Women who completed at least one follow-up are included in the analyses; for those lost to follow-up during the study period, data are included up until the point when they were lost to follow-up (ie, censored). To compare women with no follow-up data to women contributing study data, we completed an attrition analysis. We examined characteristics of the study population by contraceptive method selected at baseline comparing the patch, ring, and depot medroxyprogesterone acetate initiators to pill initiators using χ2 statistics for categorical variables and F tests from one-way analysis of variance for continuous variables. We plotted 12-month contraceptive continuation by method with Kaplan-Meier estimates of the probability of discontinuation. Life table analysis was used to estimate survival rates for contraceptive continuation. The log-rank test was used to compare survival rates for different methods. Comparisons of main reasons reported for contraceptive discontinuation by method were performed using χ2 analysis.
To assess factors associated with method discontinuation, we estimated Cox proportional hazards models with contraceptive method and covariates from the baseline data, including sociodemographic characteristics, reproductive history, pregnancy desire, and attitudes toward contraception.25
For the survival analysis, we estimated time to the event (contraceptive discontinuation or first pregnancy). Each woman contributed observation time to the analysis for the period in which she participated. Individuals were censored when lost to follow-up, when the event occurred, or when they exited the study.
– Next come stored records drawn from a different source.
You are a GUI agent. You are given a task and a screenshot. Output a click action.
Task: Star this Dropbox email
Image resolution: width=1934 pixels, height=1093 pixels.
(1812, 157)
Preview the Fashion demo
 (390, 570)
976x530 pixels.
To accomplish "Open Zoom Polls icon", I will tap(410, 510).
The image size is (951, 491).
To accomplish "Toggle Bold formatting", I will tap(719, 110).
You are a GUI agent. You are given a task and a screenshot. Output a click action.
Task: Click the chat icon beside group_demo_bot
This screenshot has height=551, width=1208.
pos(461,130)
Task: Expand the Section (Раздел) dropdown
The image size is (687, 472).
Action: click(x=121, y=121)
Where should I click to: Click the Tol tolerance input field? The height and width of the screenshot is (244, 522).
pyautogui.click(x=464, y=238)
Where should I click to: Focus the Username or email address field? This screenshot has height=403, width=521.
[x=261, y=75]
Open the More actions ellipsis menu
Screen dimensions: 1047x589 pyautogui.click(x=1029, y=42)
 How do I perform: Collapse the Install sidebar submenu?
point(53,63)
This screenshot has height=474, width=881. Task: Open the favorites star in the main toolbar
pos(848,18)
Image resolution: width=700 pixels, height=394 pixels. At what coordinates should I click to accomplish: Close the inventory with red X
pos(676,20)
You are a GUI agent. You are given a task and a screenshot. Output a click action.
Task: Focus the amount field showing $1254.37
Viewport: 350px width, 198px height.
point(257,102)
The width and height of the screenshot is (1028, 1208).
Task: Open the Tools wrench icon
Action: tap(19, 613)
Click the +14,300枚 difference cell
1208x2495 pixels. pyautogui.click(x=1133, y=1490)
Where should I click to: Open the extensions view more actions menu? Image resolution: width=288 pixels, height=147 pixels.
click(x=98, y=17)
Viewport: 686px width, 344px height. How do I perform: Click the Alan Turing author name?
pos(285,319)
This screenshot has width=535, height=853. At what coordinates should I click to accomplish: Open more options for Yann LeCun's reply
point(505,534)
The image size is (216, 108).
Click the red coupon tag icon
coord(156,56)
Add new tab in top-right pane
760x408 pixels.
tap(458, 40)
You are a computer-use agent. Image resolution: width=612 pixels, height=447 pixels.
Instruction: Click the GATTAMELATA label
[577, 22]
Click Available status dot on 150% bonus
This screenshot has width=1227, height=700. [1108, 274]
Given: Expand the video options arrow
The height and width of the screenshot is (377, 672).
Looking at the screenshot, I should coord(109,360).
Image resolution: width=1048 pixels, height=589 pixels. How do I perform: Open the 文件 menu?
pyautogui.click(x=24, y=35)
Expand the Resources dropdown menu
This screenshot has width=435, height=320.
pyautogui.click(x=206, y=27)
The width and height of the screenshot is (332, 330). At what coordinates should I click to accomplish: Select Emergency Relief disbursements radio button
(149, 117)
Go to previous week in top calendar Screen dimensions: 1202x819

Unadjusted and adjusted hazards ratios and 95% confidence intervals were estimated. Likelihood ratio tests were used to estimate the final simplest model. Missing values are not included in the analyses. To check the assumptions of the proportional hazards models, we estimated the Schoenfeld residuals.
Contraceptive use was categorized into one of three patterns over the study year: (1) continuation of the method selected at baseline (with or without breaks); (2) discontinuation of the baseline method followed by switching to another effective method; and (3) discontinuation of the baseline method without subsequent use of another effective method. Time to first pregnancy was estimated using survival analysis, and Cox proportional hazards were estimated to compare pregnancy hazards by baseline method selected and contraceptive use pattern. All analyses were conducted using STATA 11 (Stata Corporation, College Station, TX).